Die untere Ausstellungsebene wird von einem der typischen Farbgüsse Rainer Splitts beherrscht. Hochglänzendes, selbsthärtendes Polyurethan, mit grauem Pigment eingefärbt, wurde sehr behutsam an der Wand entlang ausgegossen, so dass sich eine exakte Linie bildet. Die Farbe scheint sich von dieser geraden Linie aus wie unter der Wand hindurch regelrecht in den Raum hineinzufressen. Sie bedeckt einen großen Teil des Bodens, betont aber auch die begrenzende Wand, zu der sie gleichzeitig eine unüberwindliche Distanz schafft. Der Blick wird zur leeren Wand geleitet, bis er schließlich ganz unten am Boden fündig wird, in dem sich genau diese Wand spiegelt. Die Wand stellt nichts aus, sie wird ausgestellt. Gleichwohl verändert sich das Bild je nach der Position des Besuchers und je nach Tageszeit und Lichteinfall. Einmal spiegeln sich der Raum und die Oberlichter, dann wieder der Betrachter selbst, oder die Fläche liegt im Schatten, dunkel und unergründlich. Durch die farbliche Anpassung an das Grau des Estrichs liegt die Assoziation einer Wasser- oder Öllache nahe – dagegen spricht aber wiederum der seltsam zerklüftet auslappende Rand. Allein dieses Detail lässt bei der Betrachtung auf eine zähe, langsam fließende Masse schließen. In der Erstarrung hat sich die Langsamkeit des Fließens unmittelbar eingeprägt, so dass man nicht ganz sicher sein kann, ob sich diese Farbzungen nicht doch unmerklich und unaufhaltsam weiter vorschieben werden.

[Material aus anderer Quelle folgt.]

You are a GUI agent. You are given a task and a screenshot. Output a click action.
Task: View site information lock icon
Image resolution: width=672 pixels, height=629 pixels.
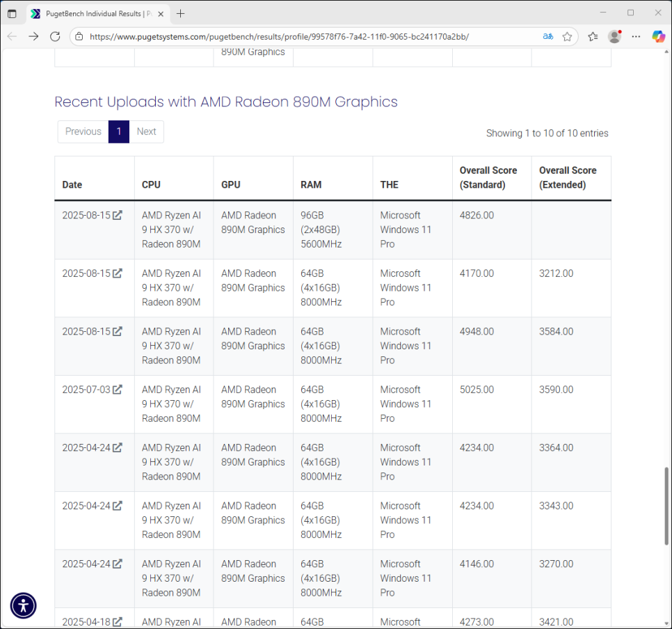pyautogui.click(x=79, y=36)
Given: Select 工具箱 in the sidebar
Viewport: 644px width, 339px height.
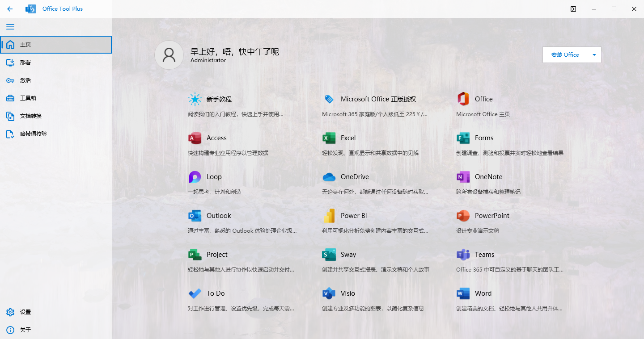Looking at the screenshot, I should (x=28, y=98).
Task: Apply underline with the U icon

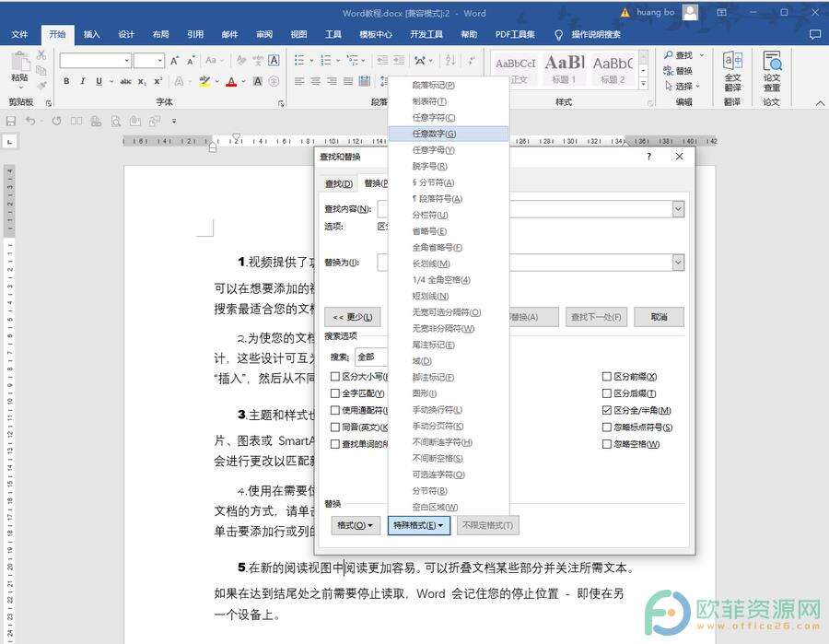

Die Antwort auf diese im wahrsten Sinne unterschwellig wirksame Bodenarbeit findet sich eine Etage höher. Auf der Empore bedeckt Raymund Kaisers Arbeit #reflect – die der gesamten Ausstellung den Titel leiht – mit den Maßen 291 x 1360 cm fast die gesamte Wandfläche. Man glaubt sich im ersten Moment einer Spiegelwand gegenüber, bis sich zeigt, dass die Oberflächen nur ein verschwommenes, unklares Bild zurückwerfen. Kaiser verwendet normierte Spiegelkartons aus dem Baumarkt, die er zur Fläche zusammensetzt, nachdem er einige der insgesamt 60 Platten mit silberfarbenem Lackmarker malerisch behandelt hat. Das trashige Material verströmt in Verbindung mit den bewegt und ungleichmäßig sich darauf ausbreitenden Malschichten einen ganz eigenen Charme zwischen billiger Massenware und erhabenem Silberglanz. Die Einbeziehung des Außenraums erweist sich als so großflächig wie eingeschränkt. Nahsicht und ein Sich-Verlieren im illusionistischen Tiefenraum wechseln beim Abschreiten der Wand, beim sich ihr Nähern wie auch sich von ihr Entfernen. Entgegenkommende Öffnung und Abgrenzung gehören hier untrennbar zusammen.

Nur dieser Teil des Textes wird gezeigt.